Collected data
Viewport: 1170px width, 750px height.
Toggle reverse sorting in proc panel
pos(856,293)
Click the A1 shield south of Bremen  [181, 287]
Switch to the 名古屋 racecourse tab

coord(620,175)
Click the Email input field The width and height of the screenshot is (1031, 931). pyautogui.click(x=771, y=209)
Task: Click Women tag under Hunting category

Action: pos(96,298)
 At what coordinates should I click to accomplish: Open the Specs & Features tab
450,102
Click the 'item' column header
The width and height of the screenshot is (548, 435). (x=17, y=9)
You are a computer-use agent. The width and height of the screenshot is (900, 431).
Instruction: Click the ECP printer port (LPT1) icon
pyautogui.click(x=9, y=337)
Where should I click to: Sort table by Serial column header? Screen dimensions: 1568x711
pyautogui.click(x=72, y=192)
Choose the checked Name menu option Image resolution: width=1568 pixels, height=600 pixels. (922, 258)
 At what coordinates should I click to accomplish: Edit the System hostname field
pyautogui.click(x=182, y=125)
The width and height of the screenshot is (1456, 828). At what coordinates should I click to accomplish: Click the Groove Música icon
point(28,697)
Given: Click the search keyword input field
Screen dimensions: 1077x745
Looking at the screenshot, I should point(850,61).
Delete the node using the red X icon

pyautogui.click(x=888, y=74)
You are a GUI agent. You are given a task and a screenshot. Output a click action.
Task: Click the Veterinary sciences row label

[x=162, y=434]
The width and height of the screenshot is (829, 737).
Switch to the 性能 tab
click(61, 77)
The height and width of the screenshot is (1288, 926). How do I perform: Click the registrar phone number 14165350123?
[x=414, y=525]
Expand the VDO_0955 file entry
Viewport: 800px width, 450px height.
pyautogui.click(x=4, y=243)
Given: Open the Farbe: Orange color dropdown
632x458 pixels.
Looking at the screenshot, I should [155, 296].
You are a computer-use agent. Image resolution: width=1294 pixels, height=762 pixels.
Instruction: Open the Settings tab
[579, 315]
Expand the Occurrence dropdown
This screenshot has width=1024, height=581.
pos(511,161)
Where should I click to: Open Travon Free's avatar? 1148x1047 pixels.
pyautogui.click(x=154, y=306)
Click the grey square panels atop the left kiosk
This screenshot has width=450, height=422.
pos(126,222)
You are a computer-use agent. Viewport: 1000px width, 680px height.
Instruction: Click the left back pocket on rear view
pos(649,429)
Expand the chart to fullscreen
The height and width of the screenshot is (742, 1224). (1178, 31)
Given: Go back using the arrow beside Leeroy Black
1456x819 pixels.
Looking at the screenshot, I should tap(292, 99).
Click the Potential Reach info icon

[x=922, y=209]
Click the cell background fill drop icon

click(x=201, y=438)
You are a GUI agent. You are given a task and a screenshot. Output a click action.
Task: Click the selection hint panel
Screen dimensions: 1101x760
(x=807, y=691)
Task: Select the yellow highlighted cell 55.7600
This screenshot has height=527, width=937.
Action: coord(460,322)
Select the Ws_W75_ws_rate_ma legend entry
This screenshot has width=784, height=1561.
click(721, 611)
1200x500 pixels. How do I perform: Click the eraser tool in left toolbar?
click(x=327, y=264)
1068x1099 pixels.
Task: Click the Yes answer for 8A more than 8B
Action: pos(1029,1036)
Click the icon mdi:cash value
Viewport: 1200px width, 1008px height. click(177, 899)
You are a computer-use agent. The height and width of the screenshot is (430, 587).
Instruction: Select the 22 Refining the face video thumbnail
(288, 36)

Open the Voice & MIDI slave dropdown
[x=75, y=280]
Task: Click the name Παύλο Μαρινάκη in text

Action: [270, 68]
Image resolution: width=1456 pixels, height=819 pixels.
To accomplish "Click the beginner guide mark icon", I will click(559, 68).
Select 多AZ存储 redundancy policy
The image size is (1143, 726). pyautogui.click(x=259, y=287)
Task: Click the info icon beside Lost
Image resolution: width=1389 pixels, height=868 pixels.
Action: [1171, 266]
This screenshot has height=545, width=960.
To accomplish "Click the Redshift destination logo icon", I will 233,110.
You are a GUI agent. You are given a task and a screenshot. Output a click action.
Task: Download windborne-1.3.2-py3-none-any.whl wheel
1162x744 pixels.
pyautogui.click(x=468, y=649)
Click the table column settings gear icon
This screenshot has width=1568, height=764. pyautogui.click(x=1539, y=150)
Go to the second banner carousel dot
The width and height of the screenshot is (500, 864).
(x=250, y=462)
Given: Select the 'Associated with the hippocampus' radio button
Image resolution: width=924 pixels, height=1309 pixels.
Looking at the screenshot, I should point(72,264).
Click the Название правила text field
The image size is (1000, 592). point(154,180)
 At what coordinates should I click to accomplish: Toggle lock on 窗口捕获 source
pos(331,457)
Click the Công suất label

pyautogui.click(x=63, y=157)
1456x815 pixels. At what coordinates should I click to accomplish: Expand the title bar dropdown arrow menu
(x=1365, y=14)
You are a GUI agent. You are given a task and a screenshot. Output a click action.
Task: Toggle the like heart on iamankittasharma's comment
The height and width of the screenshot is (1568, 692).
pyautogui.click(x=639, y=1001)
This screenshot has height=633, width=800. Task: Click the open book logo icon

• _TRY IT_
The answer must be every line from the records above that contains "will".

• _RESULT_
To accomplish "Click the beginner guide mark icon", I will click(559, 68).
To accomplish "Click the Redshift destination logo icon", I will 233,110.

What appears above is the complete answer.